Manufacturing specialty chemicals like 6-bromo-[1,2,4]triazolo[1,5-a]pyridine draws a direct line from academic curiosity to practical outcomes. Increasing focus on sustainability pushes us to adopt greener chemistries, invest in waste treatment, and stay ahead of regulatory curves globally. We join pilot programs exploring enzyme catalysis and continuous flow synthesis with an eye for both lower carbon footprints and greater throughput.
Every round of customer feedback teaches us what improvements count most on the receiving end. As quality standards climb and supply risk makes headlines, we recognize the need to keep investing in robust documentation, scalable production, and rapid laboratory support. Rather than treating quality as a static hurdle, we see it as a daily practice. Focusing not just on making a chemical to spec, but delivering a reliable tool that fits into the workflows and ambitions of our users, sums up what manufacturing this compound means for us.
The world of triazolopyridine chemistry evolves quickly, driven by relentless curiosity and unflagging demand for better materials. Over the years, we have seen the fortunes of various structural motifs rise and fall. Yet, 6-bromo-[1,2,4]triazolo[1,5-a]pyridine continues to win attention among skilled chemists searching for practical and innovative building blocks. Its record on our own production lines, matched with field data from partners and repeat orders from discerning customers, grounds our confidence in its continued relevance.

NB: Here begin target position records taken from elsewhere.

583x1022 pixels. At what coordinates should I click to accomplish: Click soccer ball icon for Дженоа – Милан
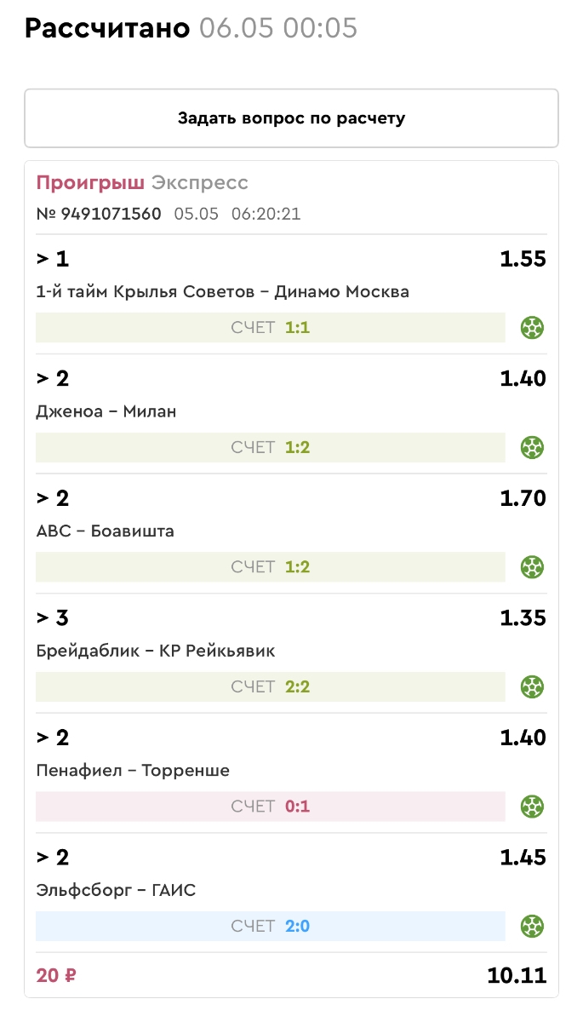pyautogui.click(x=532, y=447)
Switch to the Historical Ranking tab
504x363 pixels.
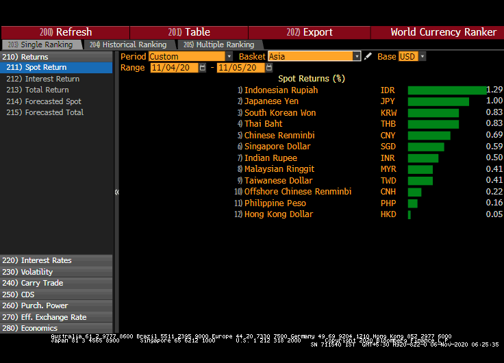(x=128, y=45)
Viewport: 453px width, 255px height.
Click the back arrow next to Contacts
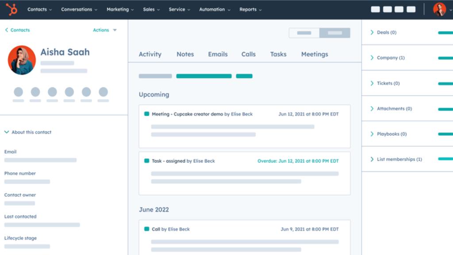pyautogui.click(x=7, y=30)
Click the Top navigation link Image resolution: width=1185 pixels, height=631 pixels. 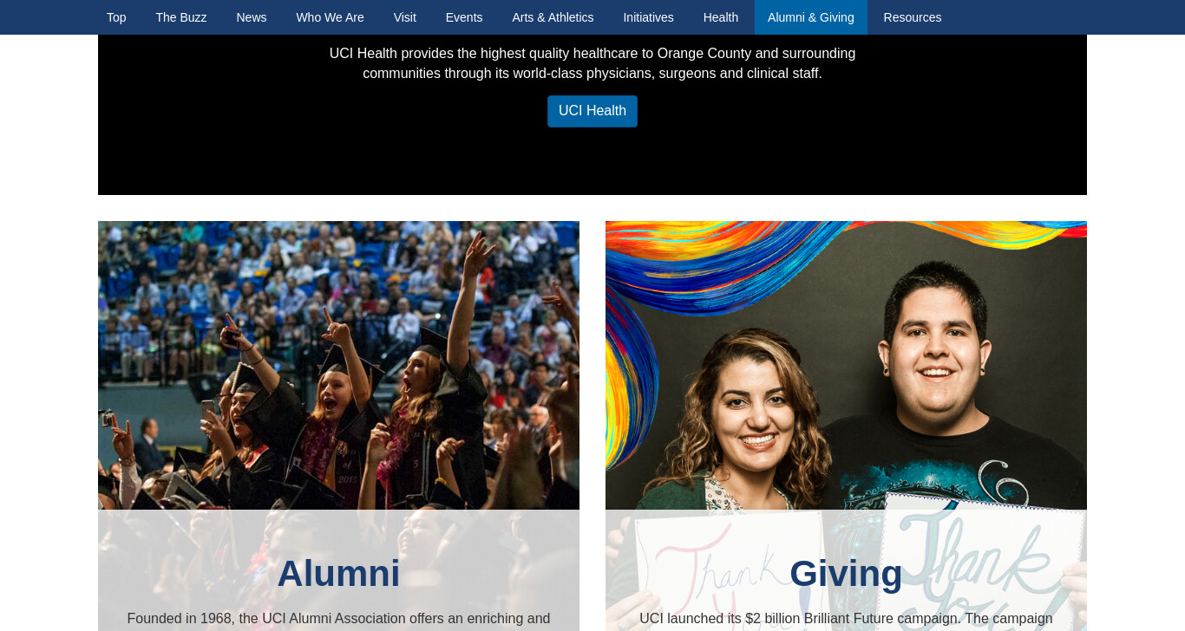click(116, 17)
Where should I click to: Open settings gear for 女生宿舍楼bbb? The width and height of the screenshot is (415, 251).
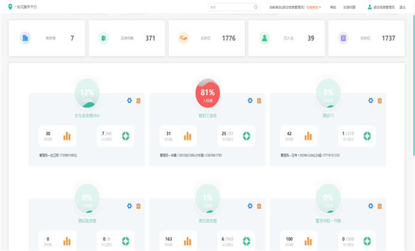pos(129,100)

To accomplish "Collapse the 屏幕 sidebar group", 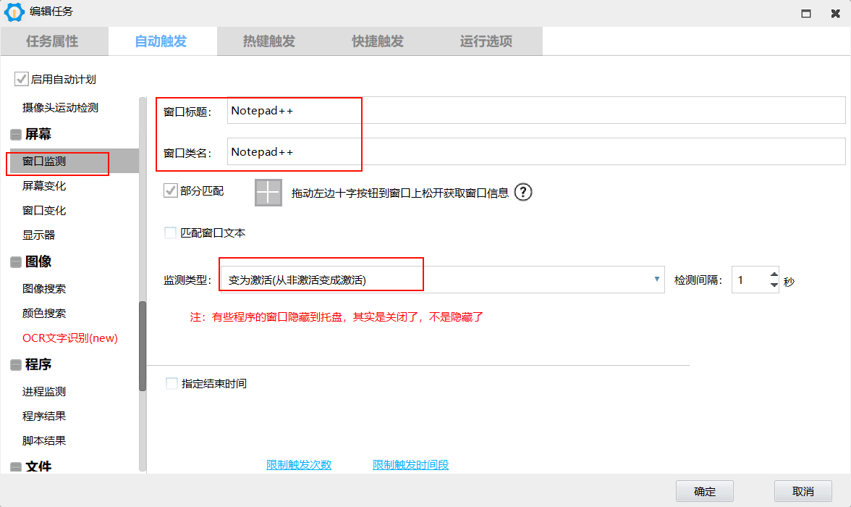I will pyautogui.click(x=17, y=134).
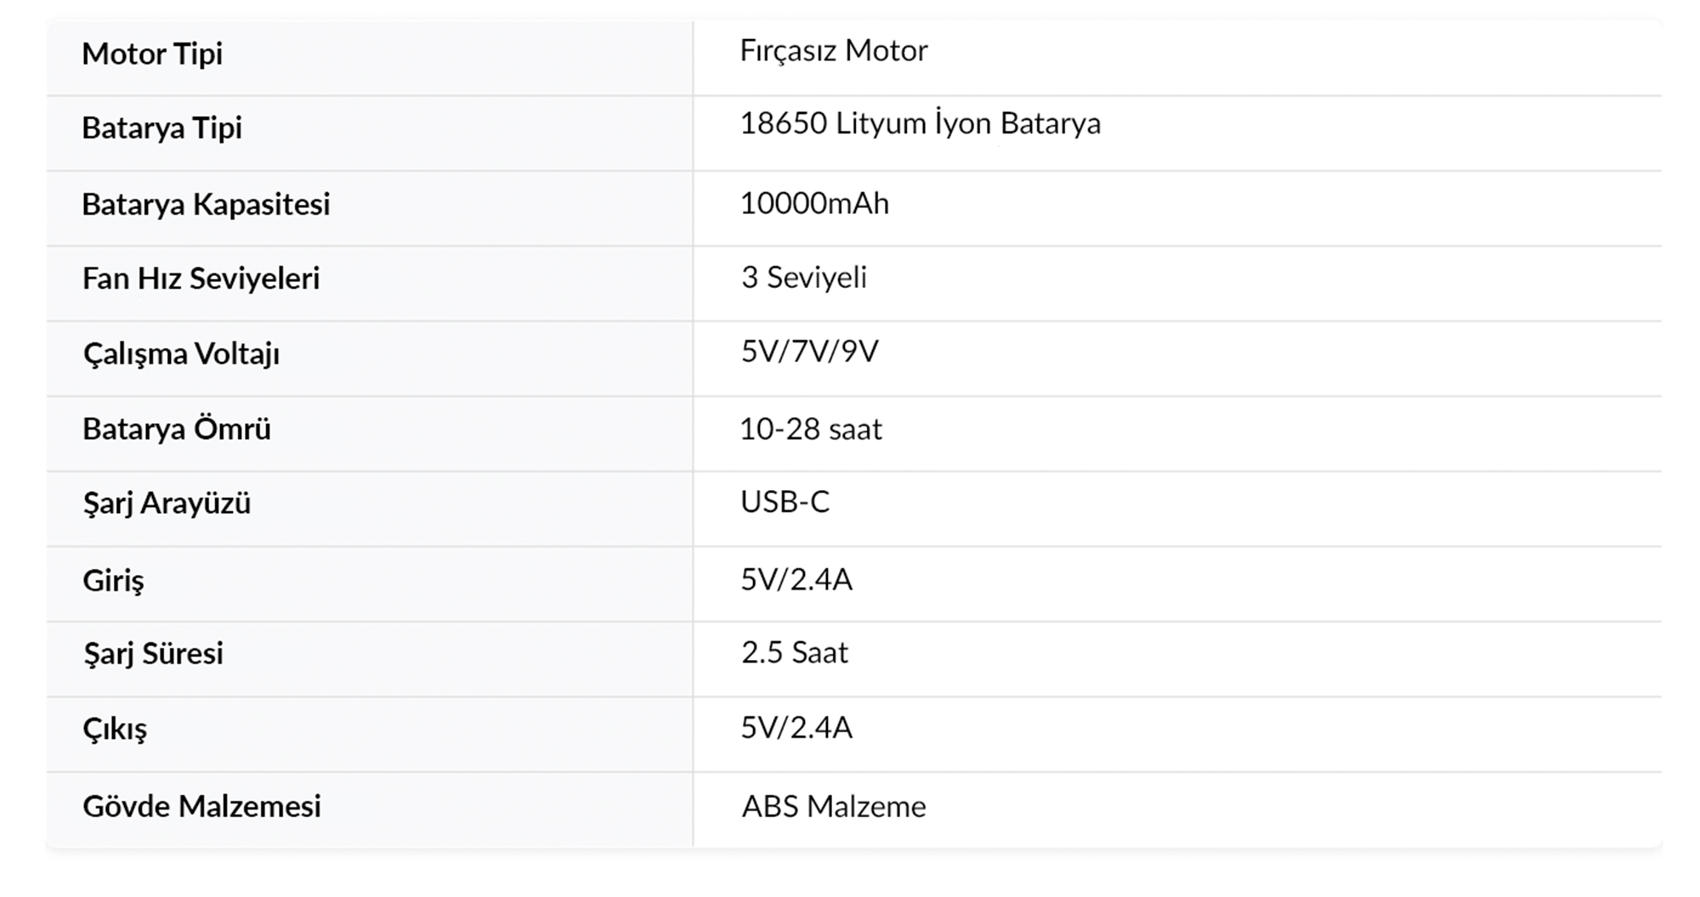Image resolution: width=1700 pixels, height=897 pixels.
Task: Click the 5V/7V/9V voltage value
Action: point(809,352)
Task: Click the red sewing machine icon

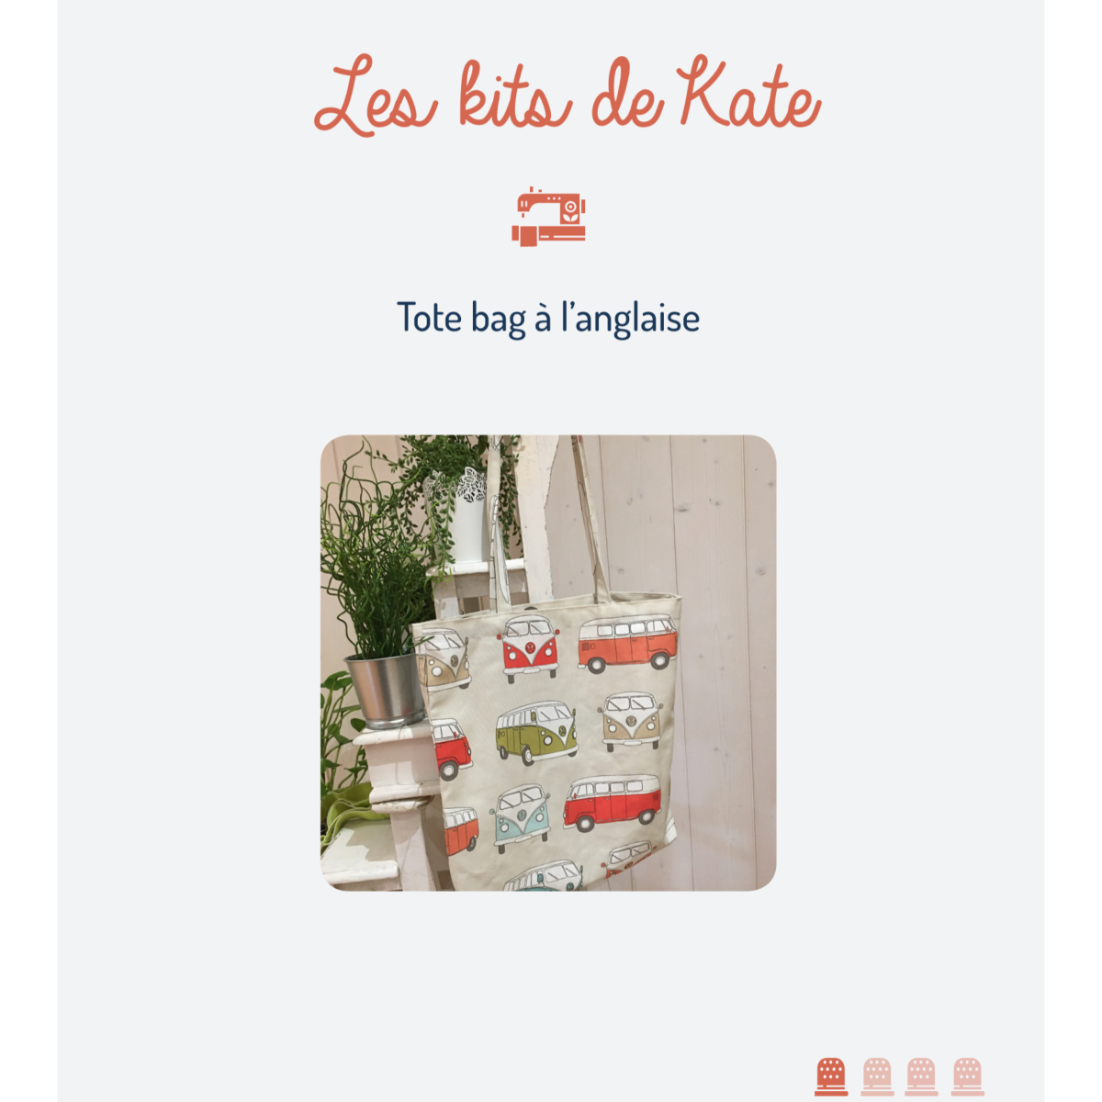Action: coord(548,217)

Colleagues in the field inquire about reliability, traceability, and process friendliness as often as about price and turnaround. Open channels of communication with end users have done more to shape our production methods than any desk study or market report alone. We see chemicals like this not as commodities, but as the outcome of years of mutual learning between those who make and those who apply. Every kilogram that rolls off our line reflects the collective memory of past batches, shared challenges, improvements, and solutions shaped by real-world needs.
Welcome to a closer look at manufacturing — not just molecules, but trust and progress in every drum.